Thoroughly ADHD

Exercise as Essential ADHD Treatment: Building Movement Into Your Daily Routine

Alex Delmar Coaching Season 1 Episode 4

Exercise is a crucial component of ADHD treatment that helps improve attention, focus, and overall cognitive function. All coaching clients report feeling better with regular movement, yet it's often the first healthy habit abandoned when life gets disrupted.

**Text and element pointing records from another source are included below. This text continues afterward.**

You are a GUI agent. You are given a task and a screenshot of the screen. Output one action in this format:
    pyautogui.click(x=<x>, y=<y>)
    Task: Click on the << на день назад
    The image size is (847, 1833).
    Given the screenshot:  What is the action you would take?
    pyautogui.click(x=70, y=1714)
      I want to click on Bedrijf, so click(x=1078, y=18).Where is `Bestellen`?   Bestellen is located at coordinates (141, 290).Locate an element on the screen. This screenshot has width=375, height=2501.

• The best exercise is the one you'll actually do, for as long as you feel like doing it
• Any movement is better than no movement
• Walking and running are excellent no-cost, no-equipment options that can be done spontaneously
• Aerobic activity improves attention and focus for 60-90 minutes afterward
• Outdoor exercise provides additional mood-boosting benefits
• Morning sunshine combined with movement improves sleep quality
• Building exercise into your routine through small daily activities adds cumulative benefits
• Having accountability through pre-paid classes, leagues, or exercise buddies increases consistency
• Technical movements like martial arts, dancing, and sports engage more areas of the brain
• Regular physical activity reduces impulsivity, anxiety, and helps close the longevity gap between people with and without ADHD

Thank you for listening to Thoroughly ADHD. I hope you found this useful and that you'll like, follow, and come listen again next time.


Speaker 1:

Exercise is a crucial aspect of ADHD treatment and the best practice is to build some kind of movement into your daily routine. All my coaching clients report feeling better when they exercise. But besides skimping on sleep, it is the first thing to be dropped as soon as they get busy or don't feel well or go on vacation or really have any kind of disruption at all. For this reason, I recommend writing exercise in the calendar along with your other important appointments. I'm Alex Delmar, a certified ADHD coach and person with ADHD. I'm here to help other people with ADHD enjoy better lives. Maybe you're listening today because you're wondering what type of exercise is best. The short answer is the one that you'll do, and if you're wondering how long you should do it for, the answer is for as long as you feel like it. Any action you take is better than nothing. I'm partial to walking and running because I can do it on the spur of the moment, any time of day, at no cost and without any special equipment. If you have a bicycle, that can also be good for spur of the moment. And oh my gosh, do you remember how much fun it was to be a kid on a bike ride, coasting along wind in your face, sense of freedom. And now, with technology, you can participate in a cycling club without ever leaving home. Anyway, if you're wondering why you should exercise, aerobic activity in particular has been shown to help with attention and focus, and that effect should last for about 60 to 90 minutes. If you're able to get outdoors, that will increase the mood-boosting effects, and if you can do it in the morning sunshine, the benefits that exercise will have on your sleep will be magnified. Whatever you can do to build exercise into your routine, the better. Take the stairs after lunch, keep some resistance bands under your desk for a mid-afternoon exercise snack and practice a little yoga in the evening to release the stress from the day. In addition to choosing activities you actually enjoy, you may be more likely to follow through if you pay for a series of classes in advance, if you join a league or even just have an exercise buddy who is counting on you to show up. This person might be a friend, a family member, even a neighbor.

Speaker 1:

Do whatever you can to up the fun factor. Wear an outfit that makes you smile, or add music, or increase the challenge if that's what's appealing to you. Every day you skip your exercise. You have to work the problem and ask yourself what got in the way. Come up with a potential solution and try again the next day and the next, and the next and the next, until you find something that works for you. If you had a successful routine but now you're struggling because you're bored with it, try something new and quick before you drop out entirely.

Speaker 1:

More areas of your brain will be engaged if you participate in activities that involve technical movements. This includes things like martial arts, swimming, choreographed dancing and basically every sport I find terrifying Rock climbing, mountain biking, whitewater rafting. Obviously, if you're going to indulge in one of these pulse-pounding activities, please wear a helmet. There's a ton of research that shows there are other reasons to make the effort to participate in regular physical activity, aka chronic exercise, including that it can help reduce impulsivity, reduce anxiety, promote a sense of well-being, improve memory, increase brain plasticity, promote a sense of control over your own treatment and may even blunt that hair trigger response and overreaction to new stimulus common to ADHD brains. Count me in for anything that helps me not jump out of my skin 15 times a day. As I've mentioned before, exercise is one of the cornerstones of ADHD symptom management, but it will also improve your general cognitive function and your general health. Remember, we're also working on closing that longevity gap between those of us with ADHD and those without, so get moving.